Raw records
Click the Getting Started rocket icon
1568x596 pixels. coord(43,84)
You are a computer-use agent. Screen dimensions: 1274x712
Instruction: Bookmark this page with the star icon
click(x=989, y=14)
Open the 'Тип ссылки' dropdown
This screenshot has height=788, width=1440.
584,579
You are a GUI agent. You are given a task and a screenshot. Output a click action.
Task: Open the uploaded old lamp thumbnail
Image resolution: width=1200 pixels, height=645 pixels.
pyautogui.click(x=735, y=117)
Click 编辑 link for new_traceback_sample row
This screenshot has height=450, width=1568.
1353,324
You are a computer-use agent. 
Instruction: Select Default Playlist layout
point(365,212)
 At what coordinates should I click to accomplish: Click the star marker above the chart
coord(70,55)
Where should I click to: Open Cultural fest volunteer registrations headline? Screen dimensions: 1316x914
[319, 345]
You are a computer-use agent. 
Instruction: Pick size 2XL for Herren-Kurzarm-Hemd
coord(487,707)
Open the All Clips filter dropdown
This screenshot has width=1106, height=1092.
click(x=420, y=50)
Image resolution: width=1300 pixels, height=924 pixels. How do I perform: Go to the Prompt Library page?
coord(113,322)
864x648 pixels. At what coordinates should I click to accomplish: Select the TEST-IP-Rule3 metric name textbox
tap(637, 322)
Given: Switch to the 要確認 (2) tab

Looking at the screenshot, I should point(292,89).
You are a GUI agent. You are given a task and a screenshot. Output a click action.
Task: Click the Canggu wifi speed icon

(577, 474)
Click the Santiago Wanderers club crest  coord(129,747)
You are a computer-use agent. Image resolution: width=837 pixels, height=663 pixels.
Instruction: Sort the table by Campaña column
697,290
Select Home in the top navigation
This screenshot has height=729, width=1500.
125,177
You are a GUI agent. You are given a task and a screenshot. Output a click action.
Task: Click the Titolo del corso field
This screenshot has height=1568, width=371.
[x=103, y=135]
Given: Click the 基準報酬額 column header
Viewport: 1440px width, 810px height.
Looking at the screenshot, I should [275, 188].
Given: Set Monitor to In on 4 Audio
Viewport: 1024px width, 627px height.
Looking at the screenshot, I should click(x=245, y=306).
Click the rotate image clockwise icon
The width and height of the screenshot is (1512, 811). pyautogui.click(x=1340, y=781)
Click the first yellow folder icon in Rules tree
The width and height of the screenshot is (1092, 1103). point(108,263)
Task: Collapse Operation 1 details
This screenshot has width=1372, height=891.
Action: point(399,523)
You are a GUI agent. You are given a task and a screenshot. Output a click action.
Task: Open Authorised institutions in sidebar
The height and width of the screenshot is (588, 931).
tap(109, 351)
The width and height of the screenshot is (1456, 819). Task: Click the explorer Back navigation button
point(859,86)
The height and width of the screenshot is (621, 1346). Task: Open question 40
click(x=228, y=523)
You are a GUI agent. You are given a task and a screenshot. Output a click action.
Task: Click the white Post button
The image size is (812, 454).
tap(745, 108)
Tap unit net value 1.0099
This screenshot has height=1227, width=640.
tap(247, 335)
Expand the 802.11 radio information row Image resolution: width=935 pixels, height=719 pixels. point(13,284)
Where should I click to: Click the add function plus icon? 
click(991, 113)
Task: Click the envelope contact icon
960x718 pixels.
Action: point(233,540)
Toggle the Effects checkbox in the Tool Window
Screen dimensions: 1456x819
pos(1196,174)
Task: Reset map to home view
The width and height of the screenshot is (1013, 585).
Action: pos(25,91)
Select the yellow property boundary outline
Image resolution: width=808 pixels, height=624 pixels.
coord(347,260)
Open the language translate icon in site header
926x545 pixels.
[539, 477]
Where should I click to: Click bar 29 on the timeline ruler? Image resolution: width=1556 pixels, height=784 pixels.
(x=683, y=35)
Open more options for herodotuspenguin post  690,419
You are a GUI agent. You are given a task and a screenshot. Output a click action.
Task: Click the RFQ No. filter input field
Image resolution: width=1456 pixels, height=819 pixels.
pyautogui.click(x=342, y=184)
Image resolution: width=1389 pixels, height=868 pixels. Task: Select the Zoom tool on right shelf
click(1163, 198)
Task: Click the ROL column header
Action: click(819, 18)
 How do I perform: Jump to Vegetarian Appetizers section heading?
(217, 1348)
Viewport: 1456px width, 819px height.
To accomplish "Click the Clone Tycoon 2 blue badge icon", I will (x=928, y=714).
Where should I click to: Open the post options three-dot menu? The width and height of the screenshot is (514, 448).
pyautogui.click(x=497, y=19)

▶ [EXERCISE REQUIREMENTS]: Reproduce the lines of the items word for word, starting at the line that contains "Select the yellow property boundary outline" and ending at the line that contains "(x=683, y=35)".

▶ [PROBLEM SOLUTION]:
Select the yellow property boundary outline
Image resolution: width=808 pixels, height=624 pixels.
coord(347,260)
Open the language translate icon in site header
926x545 pixels.
[539, 477]
Where should I click to: Click bar 29 on the timeline ruler? Image resolution: width=1556 pixels, height=784 pixels.
(x=683, y=35)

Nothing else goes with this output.